The Tennessee Supreme Court took exception to the newly minted law and the Amended Constitution of 1871 which purported to give to the Legislature the power by law to “to regulate the wearing of arms with a view to prevent crime.” The Tennessee Supreme Court addressed the Legislature’s conduct in its decision in Andrews v. State, 50 Tenn. 165, 181 (1871) when it ruled:
“The Tennessee Supreme Court has recognized that the General Assembly has the authority, under this section of the Constitution, to enact legislation to regulate the wearing and carrying of arms in public…Any such enactment, however, must be guided by, and restrained to this end, and bear some well defined relation to the prevention of crime, or else it is unauthorized by this clause of the Constitution…the right to keep arms, necessarily involves the right to purchase them, to keep them in a state of efficiency for use, and to purchase and provide ammunition suitable for such arms, and to keep them in repair. And clearly for this purpose, a man would have the right to carry them to and from his home, and no one could claim that the Legislature had the right to punish him for it, without violating this clause of the Constitution.”
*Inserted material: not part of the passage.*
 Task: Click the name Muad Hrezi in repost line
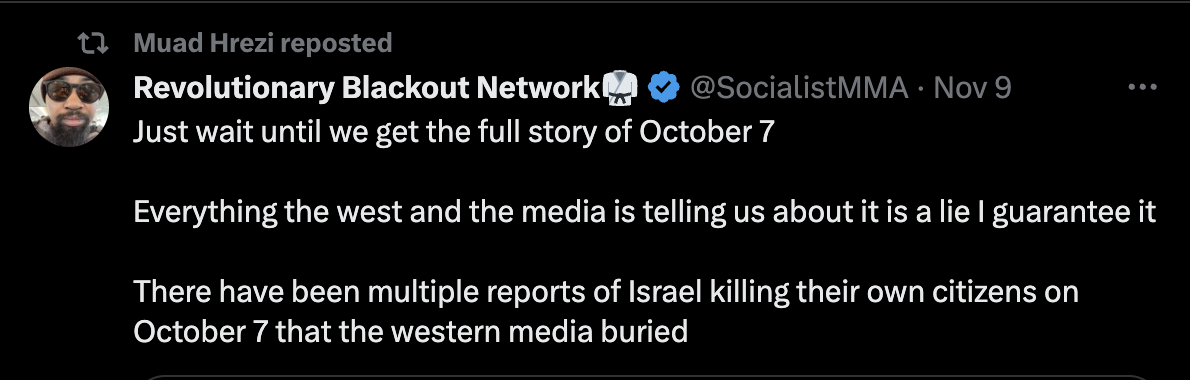(x=203, y=43)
Research of the laws of Tennessee and their enactments evidence that there is not a single measure of empirical data put forth, as required by that case, by the Tennessee Legislature, by the Tennessee Department of Safety, by the Tennessee Sheriff’s Association, or the Tennessee Chiefs of Police Association or any other entity to establish a “well defined relation to the prevention of crime” to support the legislature’s recurring infringements of our rights. What does exist, as demonstrated repeatedly this year by the Department of Safety’s “Legislative Director”, Elizabeth Stroeker, is nothing more than to offer emotional “feelings”. The “feeling” of an administrative agency’s representatives or the fabricated “concerns” of certain legislators are not constitutionally mandated facts with respect to the impairments of a constitutionally protected right. These “feelings” lack constitutional relevance when it comes to gun free zones, what categories of arms an individual can carry, limiting the age at which one can bear or purchase arms, or imposing requirements to obtain a “permit” to carry a firearm.
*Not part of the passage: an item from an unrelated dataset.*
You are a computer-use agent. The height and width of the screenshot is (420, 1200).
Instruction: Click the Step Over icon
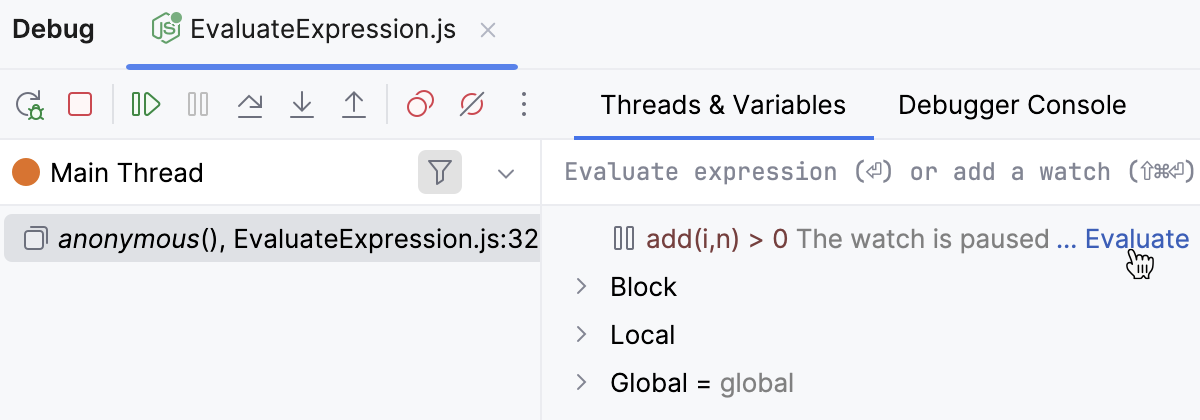(x=249, y=104)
Tennessee’s disregard of the state constitutional right has become even more subject to constitutional challenge with the United States Supreme Court’s decision in the case of McDonald v. City of Chicago in 2010. In that case, the Court held that the 2nd Amendment, through the incorporation doctrine it had created under the 14th Amendment, now fully applied to the states. Thus, the Court has now said that to the extent a state constitution might allow more room to regulate or impair the firearms rights of its citizens, the 2nd Amendment’s “shall not be infringed” language renders the state’s more lenient constitutional standard moot as a matter of federal law.
There is no evidence that the State’s tendency to impose restrictions or its refusal to remove infringements on the rights to keep, bear and wear arms were ever based on a “well defined relation[s] to the prevention of crime”. Since the McDonald decision in 2010, that permission provision of the state constitution has been rendered moot by the 2nd Amendment’s ‘shall not be infringed” mandate. Yet, as we have seen in each year since the Court’s 2010 McDonald decision, the Tennessee Legislature refuses to repeal laws that cause infringements and it is more than willing to offer and enact laws that create all new categories of infringements, such as the 2021 “permitless carry” law. Good restorative legislation is prevented from being considered under cover of ”doing away” with new restrictions included in that latest version of Tennessee gun laws.